Expression and phosphorylation of the Na+-Cl- cotransporter NCC in vivo is regulated by dietary salt, potassium, and SGK1

Vallon V, Schroth J, Lang F, Kuhl D, Uchida S. Expression and phosphorylation of the Na+-Cl- cotransporter NCC in vivo is regulated by dietary salt, potassium, and SGK1. Am J Physiol Renal Physiol 297: F704-F712, 2009. First published July 1, 2009; doi:10.1152/ajprenal.00030.2009.- The Na-Cl cotransporter NCC is expressed in the distal convoluted tubule, activated by phosphorylation, and has been implicated in renal NaCl and K+ homeostasis. The serum and glucocorticoid inducible kinase 1 (SGK1) contributes to renal NaCl retention and K+ excretion, at least in part, by stimulating the epithelial Na+ channel and Na+-K+-ATPase in the downstream segments of aldosterone-sensitive Na+/K+ exchange. In this study we confirmed in wild-type mice (WT) that dietary NaCl restriction increases renal NCC expression and its phosphorylation at Thr53, Thr(58), and Ser(71), respectively. This response, however, was attenuated in mice lacking SGK1 (Sgk1(-/-)),which may contribute to impaired NaCl retention in those mice. Total renal NCC expression and phosphorylation at Thr53, Thr58, and Ser71 in WT were greater under low- compared with high-K+ diet. This finding is consistent with a regulation of NCC to modulate Na+ delivery to downstream segments of Na+/K+ exchange, thereby modulating K+ excretion.

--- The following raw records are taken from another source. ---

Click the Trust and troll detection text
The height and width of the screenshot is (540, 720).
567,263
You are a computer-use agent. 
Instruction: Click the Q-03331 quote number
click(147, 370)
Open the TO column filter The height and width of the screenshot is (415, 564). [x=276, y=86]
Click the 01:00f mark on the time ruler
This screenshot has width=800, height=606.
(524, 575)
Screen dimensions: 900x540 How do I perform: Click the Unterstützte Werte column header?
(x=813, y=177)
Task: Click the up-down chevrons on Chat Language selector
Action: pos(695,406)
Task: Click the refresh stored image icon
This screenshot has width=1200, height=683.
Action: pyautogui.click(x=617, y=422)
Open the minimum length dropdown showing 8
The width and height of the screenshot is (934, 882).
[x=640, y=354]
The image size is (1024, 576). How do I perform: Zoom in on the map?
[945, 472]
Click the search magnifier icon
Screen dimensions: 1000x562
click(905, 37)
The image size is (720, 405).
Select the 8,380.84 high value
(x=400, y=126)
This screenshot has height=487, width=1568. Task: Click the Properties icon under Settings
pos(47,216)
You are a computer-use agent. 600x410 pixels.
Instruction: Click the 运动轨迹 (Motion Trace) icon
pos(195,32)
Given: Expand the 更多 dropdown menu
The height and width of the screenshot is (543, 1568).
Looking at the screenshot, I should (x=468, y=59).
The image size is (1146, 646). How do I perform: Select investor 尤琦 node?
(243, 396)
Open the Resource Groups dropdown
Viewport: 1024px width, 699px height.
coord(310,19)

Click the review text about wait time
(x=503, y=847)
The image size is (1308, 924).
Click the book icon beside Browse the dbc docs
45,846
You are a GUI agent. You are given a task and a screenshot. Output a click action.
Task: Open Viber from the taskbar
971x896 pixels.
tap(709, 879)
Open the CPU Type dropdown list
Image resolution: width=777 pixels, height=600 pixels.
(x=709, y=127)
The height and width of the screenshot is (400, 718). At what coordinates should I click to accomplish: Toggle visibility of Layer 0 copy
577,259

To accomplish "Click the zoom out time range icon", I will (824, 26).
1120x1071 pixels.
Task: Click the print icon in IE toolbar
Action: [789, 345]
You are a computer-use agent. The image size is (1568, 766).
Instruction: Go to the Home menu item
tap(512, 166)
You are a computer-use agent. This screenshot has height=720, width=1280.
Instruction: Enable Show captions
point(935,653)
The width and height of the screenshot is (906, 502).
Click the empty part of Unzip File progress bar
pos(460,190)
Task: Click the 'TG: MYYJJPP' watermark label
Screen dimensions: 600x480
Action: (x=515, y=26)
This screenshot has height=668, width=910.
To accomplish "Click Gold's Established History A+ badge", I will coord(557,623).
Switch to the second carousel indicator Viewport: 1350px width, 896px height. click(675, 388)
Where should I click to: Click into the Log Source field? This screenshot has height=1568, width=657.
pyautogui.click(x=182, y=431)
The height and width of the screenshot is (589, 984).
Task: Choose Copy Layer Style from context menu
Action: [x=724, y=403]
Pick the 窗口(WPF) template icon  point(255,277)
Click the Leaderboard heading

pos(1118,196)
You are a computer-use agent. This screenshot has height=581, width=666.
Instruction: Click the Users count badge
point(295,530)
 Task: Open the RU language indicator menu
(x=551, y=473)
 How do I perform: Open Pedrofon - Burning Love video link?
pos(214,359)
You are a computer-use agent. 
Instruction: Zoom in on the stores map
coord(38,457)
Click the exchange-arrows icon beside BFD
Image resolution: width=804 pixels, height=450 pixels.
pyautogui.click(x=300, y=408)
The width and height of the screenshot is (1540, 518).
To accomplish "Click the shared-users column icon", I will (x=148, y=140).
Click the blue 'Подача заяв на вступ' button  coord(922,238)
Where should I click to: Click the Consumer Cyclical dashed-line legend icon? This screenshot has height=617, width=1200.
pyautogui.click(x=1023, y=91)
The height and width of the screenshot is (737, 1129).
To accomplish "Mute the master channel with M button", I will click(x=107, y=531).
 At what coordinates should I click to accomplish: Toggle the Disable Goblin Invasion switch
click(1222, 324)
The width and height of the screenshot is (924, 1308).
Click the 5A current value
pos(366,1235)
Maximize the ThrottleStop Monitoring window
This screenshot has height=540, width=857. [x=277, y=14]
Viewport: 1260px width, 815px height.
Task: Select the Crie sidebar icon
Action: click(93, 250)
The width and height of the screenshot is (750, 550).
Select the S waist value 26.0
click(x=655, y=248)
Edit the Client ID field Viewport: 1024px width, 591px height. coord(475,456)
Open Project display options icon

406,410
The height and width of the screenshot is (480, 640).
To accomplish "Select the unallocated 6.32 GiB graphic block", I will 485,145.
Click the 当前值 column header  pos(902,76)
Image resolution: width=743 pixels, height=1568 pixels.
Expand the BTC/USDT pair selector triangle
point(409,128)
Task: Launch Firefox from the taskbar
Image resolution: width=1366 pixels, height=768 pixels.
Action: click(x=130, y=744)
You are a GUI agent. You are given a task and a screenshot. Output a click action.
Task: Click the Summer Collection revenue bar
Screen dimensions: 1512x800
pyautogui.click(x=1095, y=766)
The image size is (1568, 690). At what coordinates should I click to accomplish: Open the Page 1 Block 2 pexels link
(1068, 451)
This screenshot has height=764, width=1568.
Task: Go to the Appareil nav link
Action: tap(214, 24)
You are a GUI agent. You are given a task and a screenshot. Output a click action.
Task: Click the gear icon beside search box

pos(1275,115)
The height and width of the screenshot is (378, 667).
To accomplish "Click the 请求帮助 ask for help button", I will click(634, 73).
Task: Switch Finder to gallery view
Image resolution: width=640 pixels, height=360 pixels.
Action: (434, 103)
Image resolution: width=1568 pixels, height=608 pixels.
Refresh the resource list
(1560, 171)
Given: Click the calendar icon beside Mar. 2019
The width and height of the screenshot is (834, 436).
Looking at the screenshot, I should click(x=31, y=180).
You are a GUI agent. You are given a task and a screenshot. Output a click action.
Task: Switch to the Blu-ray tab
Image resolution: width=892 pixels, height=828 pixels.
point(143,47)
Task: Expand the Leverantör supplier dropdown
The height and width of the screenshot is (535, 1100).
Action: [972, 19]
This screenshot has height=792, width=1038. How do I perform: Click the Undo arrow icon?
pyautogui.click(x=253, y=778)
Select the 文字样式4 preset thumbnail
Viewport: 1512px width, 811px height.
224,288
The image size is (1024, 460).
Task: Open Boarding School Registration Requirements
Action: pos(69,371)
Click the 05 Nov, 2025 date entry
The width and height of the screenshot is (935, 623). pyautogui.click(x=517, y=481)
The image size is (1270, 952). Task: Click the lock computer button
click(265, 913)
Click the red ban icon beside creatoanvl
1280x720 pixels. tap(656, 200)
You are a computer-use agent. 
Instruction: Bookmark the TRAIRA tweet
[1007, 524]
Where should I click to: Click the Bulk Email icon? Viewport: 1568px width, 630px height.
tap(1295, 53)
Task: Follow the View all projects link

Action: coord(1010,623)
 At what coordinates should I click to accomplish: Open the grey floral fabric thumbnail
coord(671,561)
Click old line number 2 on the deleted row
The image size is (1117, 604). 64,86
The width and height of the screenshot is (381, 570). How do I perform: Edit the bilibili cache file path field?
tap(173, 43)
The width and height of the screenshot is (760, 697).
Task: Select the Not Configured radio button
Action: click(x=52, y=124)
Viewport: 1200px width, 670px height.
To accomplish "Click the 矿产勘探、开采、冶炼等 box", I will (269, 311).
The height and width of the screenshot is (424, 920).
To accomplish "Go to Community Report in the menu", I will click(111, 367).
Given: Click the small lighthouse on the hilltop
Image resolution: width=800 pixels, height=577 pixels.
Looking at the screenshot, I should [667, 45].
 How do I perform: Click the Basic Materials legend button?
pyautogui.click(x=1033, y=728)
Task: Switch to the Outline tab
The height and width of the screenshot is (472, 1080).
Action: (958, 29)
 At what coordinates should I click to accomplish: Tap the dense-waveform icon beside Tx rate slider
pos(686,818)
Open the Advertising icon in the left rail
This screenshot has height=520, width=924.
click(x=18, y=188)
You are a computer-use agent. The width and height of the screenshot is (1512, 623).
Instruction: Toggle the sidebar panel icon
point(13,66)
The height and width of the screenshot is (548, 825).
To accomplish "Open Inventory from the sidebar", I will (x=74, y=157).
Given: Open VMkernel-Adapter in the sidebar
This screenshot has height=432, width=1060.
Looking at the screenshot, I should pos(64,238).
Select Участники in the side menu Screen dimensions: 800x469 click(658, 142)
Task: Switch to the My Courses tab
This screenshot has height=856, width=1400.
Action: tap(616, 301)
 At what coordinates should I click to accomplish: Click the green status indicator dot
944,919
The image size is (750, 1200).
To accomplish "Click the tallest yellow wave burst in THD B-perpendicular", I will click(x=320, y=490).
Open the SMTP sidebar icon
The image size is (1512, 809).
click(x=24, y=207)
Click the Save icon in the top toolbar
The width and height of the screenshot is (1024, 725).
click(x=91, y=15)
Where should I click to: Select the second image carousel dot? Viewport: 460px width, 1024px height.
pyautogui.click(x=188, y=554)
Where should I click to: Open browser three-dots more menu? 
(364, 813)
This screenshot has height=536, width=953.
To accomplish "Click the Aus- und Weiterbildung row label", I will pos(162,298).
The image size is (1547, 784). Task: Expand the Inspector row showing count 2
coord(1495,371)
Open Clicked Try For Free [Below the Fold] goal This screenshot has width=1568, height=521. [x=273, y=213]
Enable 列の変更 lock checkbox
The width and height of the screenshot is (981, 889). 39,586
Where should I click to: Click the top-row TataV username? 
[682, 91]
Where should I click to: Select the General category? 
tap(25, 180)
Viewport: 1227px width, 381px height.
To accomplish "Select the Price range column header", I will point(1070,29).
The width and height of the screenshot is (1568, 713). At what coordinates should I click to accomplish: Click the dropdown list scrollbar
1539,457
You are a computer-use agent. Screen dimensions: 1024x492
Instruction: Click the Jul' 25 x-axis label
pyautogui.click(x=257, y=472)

Dietary K+-dependent variation in renal expression of total NCC and phosphorylated NCC were not attenuated in Sgk1(-/-) mice. In fact, high-K+ diet-induced NCC suppression was enhanced in Sgk1(-/-) mice. The hyperkalemia induced in Sgk1(-/-) mice by a high- K+ diet may have augmented NCC suppression, thereby increasing Na+ delivery and facilitating K+ excretion in downstream segments of impaired Na+/K+ exchange. In summary, changes in NaCl and K+ intake altered NCC expression and phosphorylation, an observation consistent with a role of NCC in NaCl and K+ homeostasis. The two maneuvers dissociated plasma aldosterone levels from NCC expression and phosphorylation, implicating additional regulators. Regulation of NCC expression and phosphorylation by dietary NaCl restriction appears to involve SGK1.